In [74]:
import numpy as np
import scipy.sparse
import pickle
import xgboost as xgb
import os
import pandas as pd
from scipy import sparse
from sklearn import metrics, model_selection
from sklearn.base import BaseEstimator, TransformerMixin

from sklearn.pipeline import Pipeline
from sklearn.feature_extraction.text import HashingVectorizer, TfidfVectorizer, CountVectorizer
from tqdm import tqdm
from classif import PartSelector
import re

In [75]:
df = pd.read_csv('./data/data-sample-invoices.csv')

# Convert codes as floats into category types
df['nature'] = df['nature'].astype('Int64')
df['nature'] = df['nature'].astype('category')
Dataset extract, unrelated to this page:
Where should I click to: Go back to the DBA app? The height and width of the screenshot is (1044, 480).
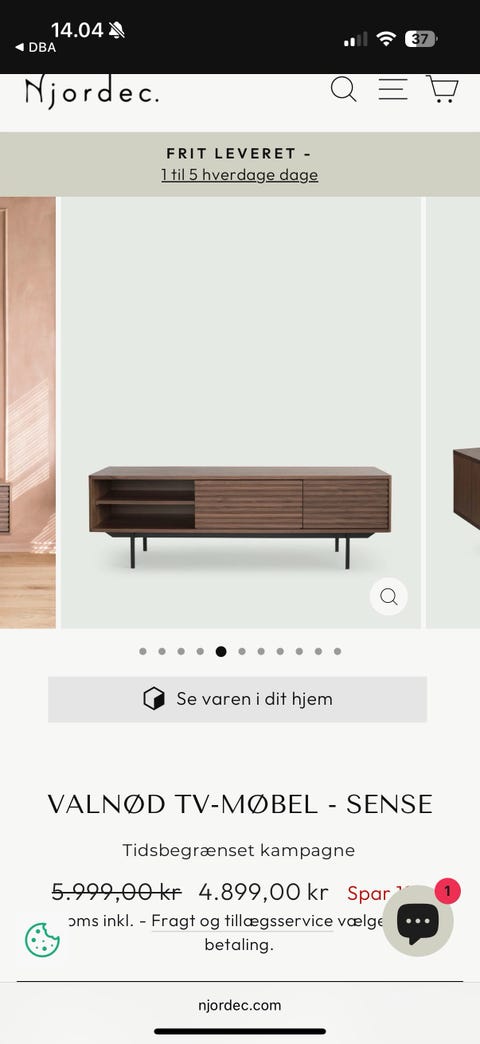pyautogui.click(x=35, y=47)
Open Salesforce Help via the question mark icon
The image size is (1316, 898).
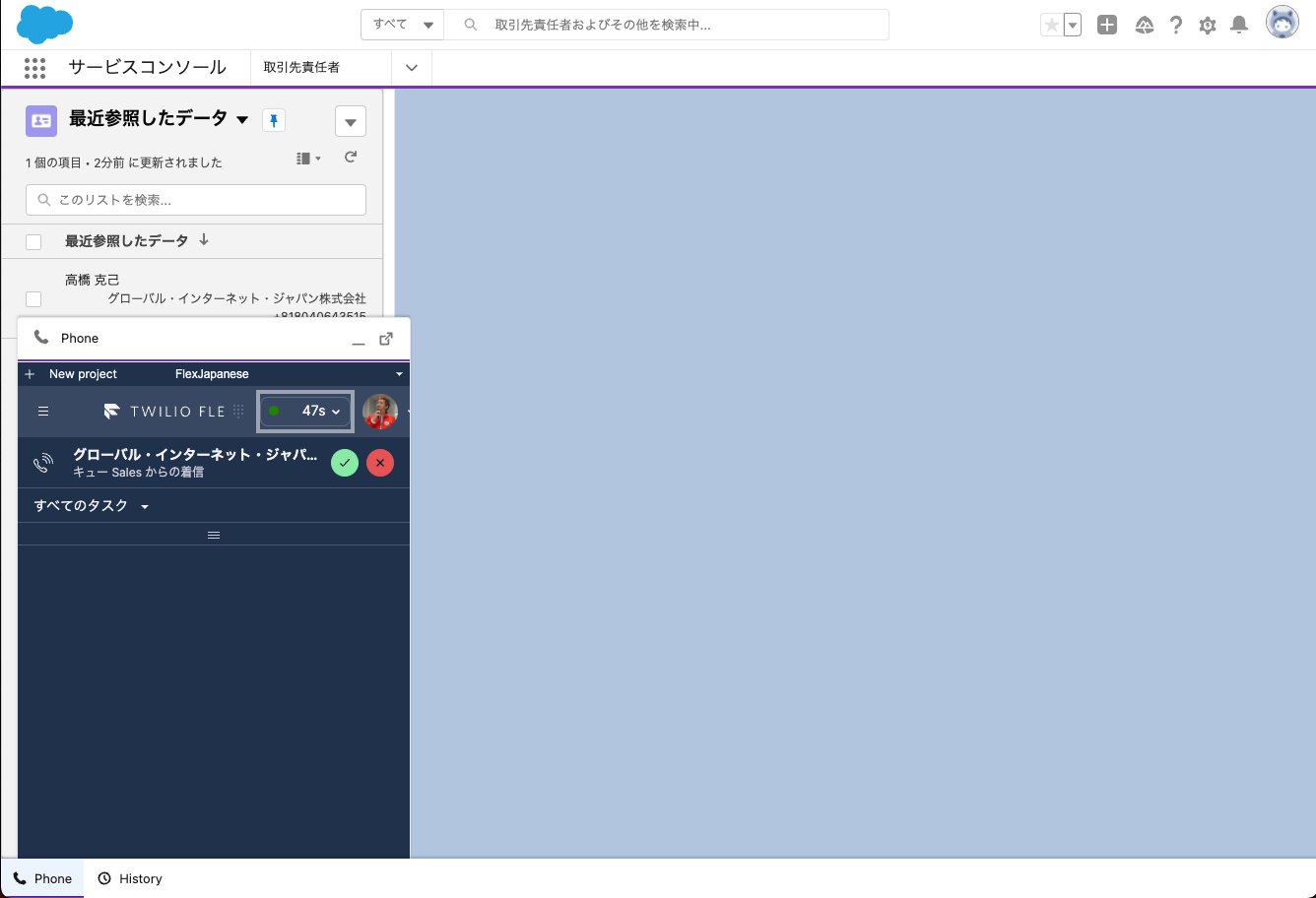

df['cost_center'] = df['cost_center'].astype('Int64')
df['cost_center'] = df['cost_center'].astype('category')

In [76]:
df['counterparty_rfc'] = df['counterparty_rfc'].astype('str')
df['counterparty_name'] = df['counterparty_name'].astype('str')
df['descriptions'] = df['descriptions'].astype('str')

In [77]:
feature_names = ['counterparty_name', 'counterparty_rfc', 'descriptions']
target_names = ['nature', 'cost_center']
# subset the working dataset columns
data = df[feature_names + target_names]

In [78]:
data.dtypes

counterparty_name      object
counterparty_rfc       object
descriptions           object
nature               category
cost_center          category
dtype: object

#### Create an `all_text` column for vectorization
Transform NA values (NaN) into empty strings for the current target and concatenate nto an `all_text` col

In [79]:
def _convertAccented(text, pattobj):
        '''
        Restore characters from lowercase text, like "&oacute;" into "ó"
        '''
        accented = {
            'a':'á',
            'e':'é',
            'i':'í',
            'o': 'ó',
            'u':'ú'
        }

        def accentRepl(matchobj):
            letter = matchobj.group(1)
            return accented[letter]

        return pattobj.sub(accentRepl, text)

In [80]:
patt = r'&([aeiou])acute;'  # vowel is captured by group 1
accent_rgx = re.compile(patt)      # compiled beforehand for performance
    
def f(row):
    '''
    Creates a value for the column all_text with the concatenation of string values, 
    emmpty strings if nan.
    '''
    notna = row.notna()
    
    name = row['counterparty_name'] if notna['counterparty_name'] else ''
    rfc = row['counterparty_rfc'] if notna['counterparty_rfc'] else ''
    descriptions = row['descriptions'] if notna['descriptions'] else ''
    
    all_text = ' '.join([
                    name,
                    rfc,
                    descriptions,
                ]).replace('\n', ' ')
    
    all_text = _convertAccented(all_text.lower(), accent_rgx)
    return all_text

In [81]:
data['all_text'] = data.apply(lambda x: f(x), axis=1)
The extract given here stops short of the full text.